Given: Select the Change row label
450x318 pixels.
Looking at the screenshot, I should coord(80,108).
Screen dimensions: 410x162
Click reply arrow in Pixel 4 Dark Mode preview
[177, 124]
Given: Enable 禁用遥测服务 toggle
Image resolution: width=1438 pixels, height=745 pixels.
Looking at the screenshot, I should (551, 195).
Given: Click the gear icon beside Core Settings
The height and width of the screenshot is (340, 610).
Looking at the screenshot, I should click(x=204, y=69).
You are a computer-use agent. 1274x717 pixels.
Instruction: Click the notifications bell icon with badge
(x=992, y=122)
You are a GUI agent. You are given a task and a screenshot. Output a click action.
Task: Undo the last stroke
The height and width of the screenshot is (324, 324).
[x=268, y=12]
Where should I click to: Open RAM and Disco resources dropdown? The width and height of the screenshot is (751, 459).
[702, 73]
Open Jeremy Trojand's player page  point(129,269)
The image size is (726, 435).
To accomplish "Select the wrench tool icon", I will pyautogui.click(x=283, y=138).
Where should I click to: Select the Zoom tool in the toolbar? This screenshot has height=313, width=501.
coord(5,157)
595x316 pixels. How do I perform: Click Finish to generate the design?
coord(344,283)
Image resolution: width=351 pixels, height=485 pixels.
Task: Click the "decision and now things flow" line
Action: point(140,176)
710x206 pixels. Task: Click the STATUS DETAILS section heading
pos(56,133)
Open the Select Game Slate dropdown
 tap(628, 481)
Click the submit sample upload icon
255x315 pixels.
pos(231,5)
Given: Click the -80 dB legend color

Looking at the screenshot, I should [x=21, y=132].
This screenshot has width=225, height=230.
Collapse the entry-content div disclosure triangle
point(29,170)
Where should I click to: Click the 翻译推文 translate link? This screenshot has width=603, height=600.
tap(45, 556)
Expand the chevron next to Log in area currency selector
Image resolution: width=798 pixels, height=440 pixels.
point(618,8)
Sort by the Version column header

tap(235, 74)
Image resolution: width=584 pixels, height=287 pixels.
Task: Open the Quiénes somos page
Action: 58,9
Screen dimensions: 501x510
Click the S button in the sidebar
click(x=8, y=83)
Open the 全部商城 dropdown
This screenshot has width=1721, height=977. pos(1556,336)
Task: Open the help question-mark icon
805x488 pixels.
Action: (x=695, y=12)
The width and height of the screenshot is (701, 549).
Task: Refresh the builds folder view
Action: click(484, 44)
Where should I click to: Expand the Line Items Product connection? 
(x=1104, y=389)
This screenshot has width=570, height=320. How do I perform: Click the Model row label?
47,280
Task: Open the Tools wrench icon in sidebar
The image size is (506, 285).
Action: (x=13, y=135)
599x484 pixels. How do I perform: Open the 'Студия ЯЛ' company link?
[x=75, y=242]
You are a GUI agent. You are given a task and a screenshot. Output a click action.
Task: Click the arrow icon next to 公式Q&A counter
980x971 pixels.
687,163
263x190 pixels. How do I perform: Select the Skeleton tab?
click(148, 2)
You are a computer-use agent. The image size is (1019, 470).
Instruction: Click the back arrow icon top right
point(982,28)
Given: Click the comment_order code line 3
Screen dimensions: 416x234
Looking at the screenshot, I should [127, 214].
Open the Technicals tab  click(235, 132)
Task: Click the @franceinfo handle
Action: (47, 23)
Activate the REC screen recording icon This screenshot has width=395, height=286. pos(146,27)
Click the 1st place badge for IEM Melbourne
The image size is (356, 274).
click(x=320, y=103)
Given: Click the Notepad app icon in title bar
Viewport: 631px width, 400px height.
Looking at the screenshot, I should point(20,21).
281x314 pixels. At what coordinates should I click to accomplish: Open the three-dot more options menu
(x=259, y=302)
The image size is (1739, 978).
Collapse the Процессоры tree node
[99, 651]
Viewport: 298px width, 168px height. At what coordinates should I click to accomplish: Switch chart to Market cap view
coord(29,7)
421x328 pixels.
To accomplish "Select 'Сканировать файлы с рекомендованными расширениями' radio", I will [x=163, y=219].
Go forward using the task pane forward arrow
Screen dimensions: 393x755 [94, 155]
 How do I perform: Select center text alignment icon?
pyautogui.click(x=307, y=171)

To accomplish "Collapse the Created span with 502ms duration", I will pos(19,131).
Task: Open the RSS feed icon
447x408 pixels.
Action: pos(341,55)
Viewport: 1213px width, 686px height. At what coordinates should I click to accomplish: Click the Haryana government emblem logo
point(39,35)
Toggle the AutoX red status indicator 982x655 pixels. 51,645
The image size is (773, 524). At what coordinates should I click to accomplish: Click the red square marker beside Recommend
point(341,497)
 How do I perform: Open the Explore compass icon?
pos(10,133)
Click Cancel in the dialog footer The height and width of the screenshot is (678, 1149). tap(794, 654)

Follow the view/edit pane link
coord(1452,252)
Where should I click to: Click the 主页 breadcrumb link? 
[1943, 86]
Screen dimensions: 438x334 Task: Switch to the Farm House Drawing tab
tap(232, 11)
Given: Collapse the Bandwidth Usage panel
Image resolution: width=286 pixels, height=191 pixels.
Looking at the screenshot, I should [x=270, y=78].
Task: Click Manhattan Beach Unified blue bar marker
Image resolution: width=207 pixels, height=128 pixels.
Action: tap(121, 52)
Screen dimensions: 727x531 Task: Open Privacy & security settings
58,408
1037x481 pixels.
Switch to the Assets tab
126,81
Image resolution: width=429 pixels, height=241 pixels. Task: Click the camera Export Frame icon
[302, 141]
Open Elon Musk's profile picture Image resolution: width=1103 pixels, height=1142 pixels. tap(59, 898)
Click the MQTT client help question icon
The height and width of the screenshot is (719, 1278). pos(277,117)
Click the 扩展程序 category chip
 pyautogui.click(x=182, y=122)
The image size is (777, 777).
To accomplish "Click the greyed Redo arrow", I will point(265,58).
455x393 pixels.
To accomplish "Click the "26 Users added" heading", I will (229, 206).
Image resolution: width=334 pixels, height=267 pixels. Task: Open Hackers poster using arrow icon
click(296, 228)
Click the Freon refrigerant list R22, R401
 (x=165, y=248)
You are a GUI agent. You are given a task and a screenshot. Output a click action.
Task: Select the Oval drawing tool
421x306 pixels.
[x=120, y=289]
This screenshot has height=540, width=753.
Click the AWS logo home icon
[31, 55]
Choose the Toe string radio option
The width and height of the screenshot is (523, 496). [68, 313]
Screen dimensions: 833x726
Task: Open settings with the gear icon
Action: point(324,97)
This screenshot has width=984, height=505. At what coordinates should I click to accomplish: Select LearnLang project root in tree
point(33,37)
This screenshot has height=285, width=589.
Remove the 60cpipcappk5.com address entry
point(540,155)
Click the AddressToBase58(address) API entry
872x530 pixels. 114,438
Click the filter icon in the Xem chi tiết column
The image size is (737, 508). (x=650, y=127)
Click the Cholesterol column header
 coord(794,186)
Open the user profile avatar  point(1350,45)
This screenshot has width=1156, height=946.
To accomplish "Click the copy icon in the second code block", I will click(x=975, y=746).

**JOB**
Count the lines in the items above that contain the string "radio", with case counting, and reply with the number alone.

**FINAL ANSWER**
2